→ ACTIVITY
Your task is to print every entry below exactly as given.

Entries taken from a collection

►

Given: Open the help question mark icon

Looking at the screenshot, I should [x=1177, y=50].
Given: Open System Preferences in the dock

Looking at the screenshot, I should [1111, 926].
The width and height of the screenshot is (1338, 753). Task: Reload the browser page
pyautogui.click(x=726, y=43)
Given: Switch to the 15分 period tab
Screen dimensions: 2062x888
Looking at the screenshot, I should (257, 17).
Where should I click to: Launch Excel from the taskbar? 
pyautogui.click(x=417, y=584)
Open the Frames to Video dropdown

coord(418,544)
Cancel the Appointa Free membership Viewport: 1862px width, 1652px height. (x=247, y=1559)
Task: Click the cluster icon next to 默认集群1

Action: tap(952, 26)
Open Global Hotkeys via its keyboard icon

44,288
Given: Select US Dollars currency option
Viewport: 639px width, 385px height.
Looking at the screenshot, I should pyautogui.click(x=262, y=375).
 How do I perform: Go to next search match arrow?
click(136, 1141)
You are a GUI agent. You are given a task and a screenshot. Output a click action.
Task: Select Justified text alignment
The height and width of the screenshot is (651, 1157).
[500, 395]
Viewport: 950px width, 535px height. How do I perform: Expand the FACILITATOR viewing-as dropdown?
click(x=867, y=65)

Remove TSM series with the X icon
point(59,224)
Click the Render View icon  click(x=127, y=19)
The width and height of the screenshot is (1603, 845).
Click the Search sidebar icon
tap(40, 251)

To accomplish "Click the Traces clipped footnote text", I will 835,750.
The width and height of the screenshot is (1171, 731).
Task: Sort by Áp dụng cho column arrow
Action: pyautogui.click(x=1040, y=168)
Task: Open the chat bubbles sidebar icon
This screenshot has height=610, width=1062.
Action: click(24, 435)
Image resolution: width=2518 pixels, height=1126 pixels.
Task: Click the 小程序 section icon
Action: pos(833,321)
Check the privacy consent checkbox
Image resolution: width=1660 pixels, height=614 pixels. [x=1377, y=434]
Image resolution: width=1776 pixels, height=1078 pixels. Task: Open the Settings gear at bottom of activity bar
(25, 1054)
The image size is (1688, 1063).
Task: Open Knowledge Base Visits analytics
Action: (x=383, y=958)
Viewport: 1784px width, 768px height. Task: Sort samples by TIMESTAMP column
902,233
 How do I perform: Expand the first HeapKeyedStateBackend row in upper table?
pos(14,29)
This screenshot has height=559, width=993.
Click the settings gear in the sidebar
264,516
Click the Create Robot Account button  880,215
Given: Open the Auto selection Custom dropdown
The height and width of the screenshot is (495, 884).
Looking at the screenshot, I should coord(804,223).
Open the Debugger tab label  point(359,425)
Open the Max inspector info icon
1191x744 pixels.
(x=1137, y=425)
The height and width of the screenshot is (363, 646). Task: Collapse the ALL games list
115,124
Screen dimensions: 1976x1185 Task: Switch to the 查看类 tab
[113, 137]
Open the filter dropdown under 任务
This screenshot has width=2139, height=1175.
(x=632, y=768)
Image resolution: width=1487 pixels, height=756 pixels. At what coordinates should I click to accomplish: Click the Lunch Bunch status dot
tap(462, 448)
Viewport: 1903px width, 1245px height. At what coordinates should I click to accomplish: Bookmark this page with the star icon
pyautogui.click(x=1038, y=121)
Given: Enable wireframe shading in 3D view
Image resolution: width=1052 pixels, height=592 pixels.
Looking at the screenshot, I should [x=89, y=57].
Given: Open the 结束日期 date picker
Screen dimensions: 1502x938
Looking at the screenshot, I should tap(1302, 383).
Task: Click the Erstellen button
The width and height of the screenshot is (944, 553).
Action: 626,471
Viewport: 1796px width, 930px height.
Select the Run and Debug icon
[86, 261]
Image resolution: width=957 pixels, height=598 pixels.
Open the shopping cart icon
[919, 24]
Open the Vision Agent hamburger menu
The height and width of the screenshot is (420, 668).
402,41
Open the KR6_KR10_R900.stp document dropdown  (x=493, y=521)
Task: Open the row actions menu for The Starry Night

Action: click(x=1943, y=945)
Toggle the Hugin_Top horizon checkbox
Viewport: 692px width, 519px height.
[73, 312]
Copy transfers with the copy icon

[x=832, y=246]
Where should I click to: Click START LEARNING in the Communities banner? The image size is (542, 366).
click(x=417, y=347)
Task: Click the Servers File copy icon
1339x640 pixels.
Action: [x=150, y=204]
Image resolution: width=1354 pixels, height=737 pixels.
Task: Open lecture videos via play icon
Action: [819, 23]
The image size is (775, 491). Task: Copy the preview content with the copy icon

◄

→ PROBLEM SOLUTION
Given: Open the help question mark icon

Looking at the screenshot, I should [x=1177, y=50].
Given: Open System Preferences in the dock

Looking at the screenshot, I should [1111, 926].
The width and height of the screenshot is (1338, 753). Task: Reload the browser page
pyautogui.click(x=726, y=43)
Given: Switch to the 15分 period tab
Screen dimensions: 2062x888
Looking at the screenshot, I should (257, 17).
Where should I click to: Launch Excel from the taskbar? 
pyautogui.click(x=417, y=584)
Open the Frames to Video dropdown

coord(418,544)
Cancel the Appointa Free membership Viewport: 1862px width, 1652px height. (x=247, y=1559)
Task: Click the cluster icon next to 默认集群1

Action: tap(952, 26)
Open Global Hotkeys via its keyboard icon

44,288
Given: Select US Dollars currency option
Viewport: 639px width, 385px height.
Looking at the screenshot, I should pyautogui.click(x=262, y=375).
 How do I perform: Go to next search match arrow?
click(136, 1141)
You are a GUI agent. You are given a task and a screenshot. Output a click action.
Task: Select Justified text alignment
The height and width of the screenshot is (651, 1157).
[500, 395]
Viewport: 950px width, 535px height. How do I perform: Expand the FACILITATOR viewing-as dropdown?
click(x=867, y=65)

Remove TSM series with the X icon
point(59,224)
Click the Render View icon  click(x=127, y=19)
The width and height of the screenshot is (1603, 845).
Click the Search sidebar icon
tap(40, 251)

To accomplish "Click the Traces clipped footnote text", I will 835,750.
The width and height of the screenshot is (1171, 731).
Task: Sort by Áp dụng cho column arrow
Action: pyautogui.click(x=1040, y=168)
Task: Open the chat bubbles sidebar icon
This screenshot has height=610, width=1062.
Action: click(24, 435)
Image resolution: width=2518 pixels, height=1126 pixels.
Task: Click the 小程序 section icon
Action: pos(833,321)
Check the privacy consent checkbox
Image resolution: width=1660 pixels, height=614 pixels. [x=1377, y=434]
Image resolution: width=1776 pixels, height=1078 pixels. Task: Open the Settings gear at bottom of activity bar
(25, 1054)
The image size is (1688, 1063).
Task: Open Knowledge Base Visits analytics
Action: (x=383, y=958)
Viewport: 1784px width, 768px height. Task: Sort samples by TIMESTAMP column
902,233
 How do I perform: Expand the first HeapKeyedStateBackend row in upper table?
pos(14,29)
This screenshot has height=559, width=993.
Click the settings gear in the sidebar
264,516
Click the Create Robot Account button  880,215
Given: Open the Auto selection Custom dropdown
The height and width of the screenshot is (495, 884).
Looking at the screenshot, I should coord(804,223).
Open the Debugger tab label  point(359,425)
Open the Max inspector info icon
1191x744 pixels.
(x=1137, y=425)
The height and width of the screenshot is (363, 646). Task: Collapse the ALL games list
115,124
Screen dimensions: 1976x1185 Task: Switch to the 查看类 tab
[113, 137]
Open the filter dropdown under 任务
This screenshot has width=2139, height=1175.
(x=632, y=768)
Image resolution: width=1487 pixels, height=756 pixels. At what coordinates should I click to accomplish: Click the Lunch Bunch status dot
tap(462, 448)
Viewport: 1903px width, 1245px height. At what coordinates should I click to accomplish: Bookmark this page with the star icon
pyautogui.click(x=1038, y=121)
Given: Enable wireframe shading in 3D view
Image resolution: width=1052 pixels, height=592 pixels.
Looking at the screenshot, I should [x=89, y=57].
Given: Open the 结束日期 date picker
Screen dimensions: 1502x938
Looking at the screenshot, I should tap(1302, 383).
Task: Click the Erstellen button
The width and height of the screenshot is (944, 553).
Action: 626,471
Viewport: 1796px width, 930px height.
Select the Run and Debug icon
[86, 261]
Image resolution: width=957 pixels, height=598 pixels.
Open the shopping cart icon
[919, 24]
Open the Vision Agent hamburger menu
The height and width of the screenshot is (420, 668).
402,41
Open the KR6_KR10_R900.stp document dropdown  (x=493, y=521)
Task: Open the row actions menu for The Starry Night

Action: click(x=1943, y=945)
Toggle the Hugin_Top horizon checkbox
Viewport: 692px width, 519px height.
[73, 312]
Copy transfers with the copy icon

[x=832, y=246]
Where should I click to: Click START LEARNING in the Communities banner? The image size is (542, 366).
click(x=417, y=347)
Task: Click the Servers File copy icon
1339x640 pixels.
Action: [x=150, y=204]
Image resolution: width=1354 pixels, height=737 pixels.
Task: Open lecture videos via play icon
Action: [819, 23]
The image size is (775, 491). Task: Copy the preview content with the copy icon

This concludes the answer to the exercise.